▶ _SOURCE EXTRACT_:
= = = =
Disinvestment target seems distant
The Union budget 2011-2012, set an aggressive target to limit the
fiscal deficit at around 4.5% of GDP. This was aided by a
disinvestment target of Rs400 bn (0.44% of GDP) by offering shares
in companies like ONGC, SAIL, BHEL, IOC and PFC. Of these, so far
the government has been successful in selling stakes only in PFC and
some smaller companies, raising Rs11.6 bn in the process (Figure 2).
FPOs planned for ONGC, BHEL and SAIL have been postponed
repeatedly due to difficult industry and market conditions, and most
recently in the case of ONGC, because of lack of clarity on subsidy
sharing. With six months gone and the markets continuing to be
uncertain, it has put the disinvestment target in doubt.
Possibility of stake sale to cash-rich PSUs
A slowing economy, which may constrain tax revenues, and
persistently high oil prices are putting pressure on the government—
55% of the FY12 fiscal deficit has been incurred in the first four
months itself. To counter speculation that the disinvestment target
may be revised down, the government has recently reiterated it. Given
the uncertainty in markets, a straightforward stake sale seems difficult.
The government might look for ways to raise cash through other
means which by-pass the market. One of the ways, already in the
news, is the possibility of the government increasing the subsidy
burden on ONGC and Oil India after the postponement of the ONGC
FPO. As flagged by CS analyst, Sanjay Mookim, the potential cash
from a stake sale would have been comparable to the cash from
excess subsidy contributed by ONGC.
= = = =
▶ _INFORMATION SHOWN_:
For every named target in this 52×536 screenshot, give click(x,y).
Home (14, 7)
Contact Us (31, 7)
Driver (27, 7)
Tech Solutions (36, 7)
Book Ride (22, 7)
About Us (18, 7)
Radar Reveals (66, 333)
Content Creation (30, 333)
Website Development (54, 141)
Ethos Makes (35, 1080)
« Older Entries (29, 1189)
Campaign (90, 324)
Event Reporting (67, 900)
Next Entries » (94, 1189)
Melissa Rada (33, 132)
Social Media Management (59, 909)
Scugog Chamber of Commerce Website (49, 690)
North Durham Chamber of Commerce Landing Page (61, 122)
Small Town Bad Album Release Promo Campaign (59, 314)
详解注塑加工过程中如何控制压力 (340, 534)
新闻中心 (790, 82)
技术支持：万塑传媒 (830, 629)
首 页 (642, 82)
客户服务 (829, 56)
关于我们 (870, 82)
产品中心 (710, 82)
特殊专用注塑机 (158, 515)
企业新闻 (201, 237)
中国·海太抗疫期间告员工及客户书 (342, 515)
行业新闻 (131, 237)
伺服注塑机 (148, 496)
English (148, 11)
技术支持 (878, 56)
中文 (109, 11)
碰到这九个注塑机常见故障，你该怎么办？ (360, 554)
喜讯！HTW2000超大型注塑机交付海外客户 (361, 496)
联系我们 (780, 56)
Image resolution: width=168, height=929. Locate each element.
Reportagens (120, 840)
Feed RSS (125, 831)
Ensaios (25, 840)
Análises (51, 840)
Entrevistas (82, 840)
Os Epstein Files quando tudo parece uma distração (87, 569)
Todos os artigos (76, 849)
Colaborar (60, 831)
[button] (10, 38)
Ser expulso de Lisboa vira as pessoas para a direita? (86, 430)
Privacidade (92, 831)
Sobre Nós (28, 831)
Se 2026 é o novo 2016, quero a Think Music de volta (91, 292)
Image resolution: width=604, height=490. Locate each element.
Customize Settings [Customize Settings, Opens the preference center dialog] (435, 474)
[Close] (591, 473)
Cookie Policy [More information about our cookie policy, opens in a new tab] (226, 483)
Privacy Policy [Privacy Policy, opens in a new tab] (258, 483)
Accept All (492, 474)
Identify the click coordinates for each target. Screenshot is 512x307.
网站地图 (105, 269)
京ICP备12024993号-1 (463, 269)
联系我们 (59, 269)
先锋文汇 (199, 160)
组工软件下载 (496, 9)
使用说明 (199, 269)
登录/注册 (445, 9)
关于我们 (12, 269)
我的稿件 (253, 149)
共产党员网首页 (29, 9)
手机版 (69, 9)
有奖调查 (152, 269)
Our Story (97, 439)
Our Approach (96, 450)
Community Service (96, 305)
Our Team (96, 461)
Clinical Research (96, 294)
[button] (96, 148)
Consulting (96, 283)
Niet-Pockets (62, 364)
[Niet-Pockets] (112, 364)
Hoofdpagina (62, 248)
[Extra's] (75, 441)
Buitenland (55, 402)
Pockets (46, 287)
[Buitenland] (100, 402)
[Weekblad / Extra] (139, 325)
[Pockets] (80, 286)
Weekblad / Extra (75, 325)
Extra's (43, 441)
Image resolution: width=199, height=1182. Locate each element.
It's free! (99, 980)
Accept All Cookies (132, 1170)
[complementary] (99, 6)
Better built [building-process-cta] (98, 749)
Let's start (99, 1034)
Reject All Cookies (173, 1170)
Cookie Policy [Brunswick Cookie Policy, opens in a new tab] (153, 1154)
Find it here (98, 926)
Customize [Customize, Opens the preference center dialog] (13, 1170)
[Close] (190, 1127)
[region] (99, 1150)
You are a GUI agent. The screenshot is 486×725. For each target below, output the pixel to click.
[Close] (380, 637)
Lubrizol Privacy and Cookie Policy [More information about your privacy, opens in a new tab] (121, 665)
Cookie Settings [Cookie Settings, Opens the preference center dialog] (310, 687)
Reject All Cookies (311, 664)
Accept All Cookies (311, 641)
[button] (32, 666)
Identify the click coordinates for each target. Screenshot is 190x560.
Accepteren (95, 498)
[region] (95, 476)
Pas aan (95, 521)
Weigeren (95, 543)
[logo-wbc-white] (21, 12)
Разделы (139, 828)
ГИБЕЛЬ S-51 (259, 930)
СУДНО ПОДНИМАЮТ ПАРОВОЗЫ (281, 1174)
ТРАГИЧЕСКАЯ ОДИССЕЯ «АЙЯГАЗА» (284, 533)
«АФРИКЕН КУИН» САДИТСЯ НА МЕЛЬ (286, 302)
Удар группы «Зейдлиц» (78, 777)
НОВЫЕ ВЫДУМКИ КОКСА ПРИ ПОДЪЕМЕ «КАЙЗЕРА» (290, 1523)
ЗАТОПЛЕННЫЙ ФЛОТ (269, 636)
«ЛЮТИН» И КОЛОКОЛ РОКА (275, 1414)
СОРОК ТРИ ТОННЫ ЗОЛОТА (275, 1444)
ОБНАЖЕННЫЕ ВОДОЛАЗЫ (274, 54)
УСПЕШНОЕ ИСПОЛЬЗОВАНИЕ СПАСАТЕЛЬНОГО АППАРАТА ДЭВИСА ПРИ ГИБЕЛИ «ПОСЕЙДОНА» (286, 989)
= = = =
▶ _DIRECTIVES_:
a) Name every company that the excerpt on the 2011-2012 disinvestment target says shares would be offered in.
b) Extend the excerpt on the 2011-2012 disinvestment target, picking up after its final sentence.

▶ _THE ANSWERS_:
a) ONGC, SAIL, BHEL, IOC, PFC

b)
Figure 2: Impact on fiscal deficit due to low disinvestment proceeds
Item Amount (Rs bn) Comments
Budgeted disinvestment 400 ONGC, SAIL, BHEL, IOC
Disinvestment so far 11.6 PFC
Budgeted fiscal deficit 4,128 4.6% of GDP
Fiscal deficit with current divestment 4,517 5.0% of GDP
Source: Union Budget of India, Credit Suisse estimates.
There are other mechanisms possible, most that involve transfer of
cash from cash-rich PSUs. These could be in the form of a special
dividend, or by selling government stakes in companies to these cashrich
PSUs, i.e., transferring cash from these companies to the
government without benefiting minority shareholders. In Figure 1 we
list non-financial PSUs with (1) large gross cash holdings; and (2)
majority owned by the government.
This might look possible right now, but is not probable, in our view. A
quick run-through suggests that Coal India, ONGC, NTPC and BHEL
might be possible vehicles for this action. Unless the government is in
dire straits, transfer of stakes across ministries would be an
administrative challenge, and would also create problems in the future.
We believe the base case is deficit calculations get revised up by
0.4% of GDP.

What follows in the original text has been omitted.